Start Source passage

In 1655, a group of English
settlers created Brookhaven
Town’s first settlement in
Setauket, and two years
later, their next purchase
was a 256-acre salt marsh
parcel along the lower
Carmans River called
Narcomac Meadows. Before
long, these settlers
purchased the whole river as
well as all the wetlands
along the bay. Then, as now,
but for different reasons,
this was the most valuable
and productive land that
nature had to offer.
For the next 300 years, the
Carmans River was considered
the best and most abundant
piece of nature money could
buy, and almost the entire
river was owned by only a
few of the wealthiest
people. One, Maurice
Wertheim, eventually left
1,700 acres to “the people
of America.” This became the
Wertheim National Wildlife
Refuge in 1947, which, over
time and through the efforts
of Dennis Puleston and
others, has expanded to
2,600 acres, protecting
almost the entire lower
river watershed. Wertheim
has also been made part of
the state Pine Barrens
preserve.
In more recent years,
history saw continued
efforts to protect the
treasured Carmans River at
the county and state levels.
In 1964, Suffolk County
government saw the need to
set aside this “best of
nature” for posterity, so it
purchased from the Hard
family three miles of the
Carmans River and the 1,000
acres straddling it just
north of the Wertheim
Refuge, creating today’s
South Haven Park. Ten years
later, armed with the
scientific knowledge of
ecosystems and the web of
life, students from Bellport
High School rode their
bicycles to Albany with
bottles of water from the
Carmans River to urge our
lawmakers to protect the
river under the Wild, Scenic
and Recreational Rivers Act.

End Source passage

_Written task A_
List every acreage figure given in the Carmans River passage.
_Written task B_
Answer these questions from the Carmans River passage:
(i) In what year did English settlers create Brookhaven Town's first settlement in Setauket?
(ii) From which family did Suffolk County purchase land along the river in 1964?
(iii) How did the Bellport High School students travel to Albany?
Use only the Carmans River passage above to complete these tasks.

Start Data shown

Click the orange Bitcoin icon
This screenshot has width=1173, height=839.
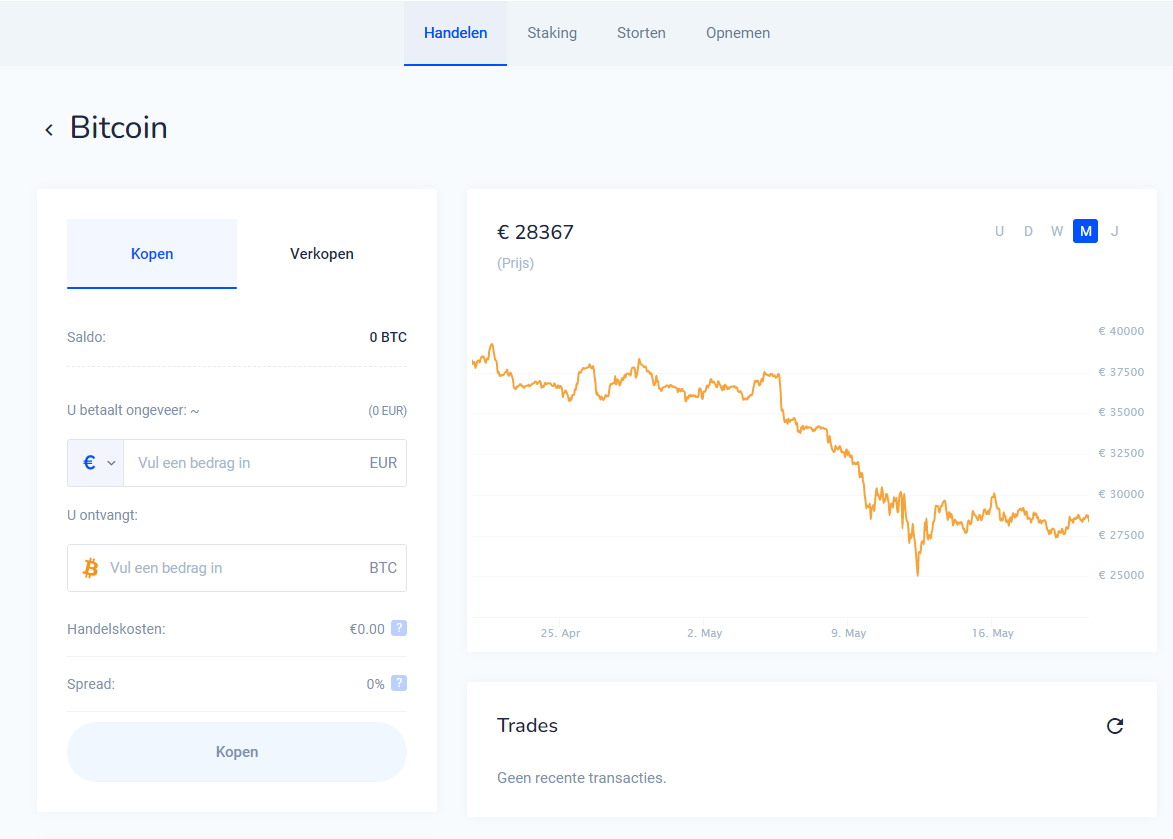click(x=90, y=568)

End Data shown

_Written response A_
256 acres
1,700 acres
2,600 acres
1,000 acres

_Written response B_
(i) 1655
(ii) The Hard family
(iii) By bicycle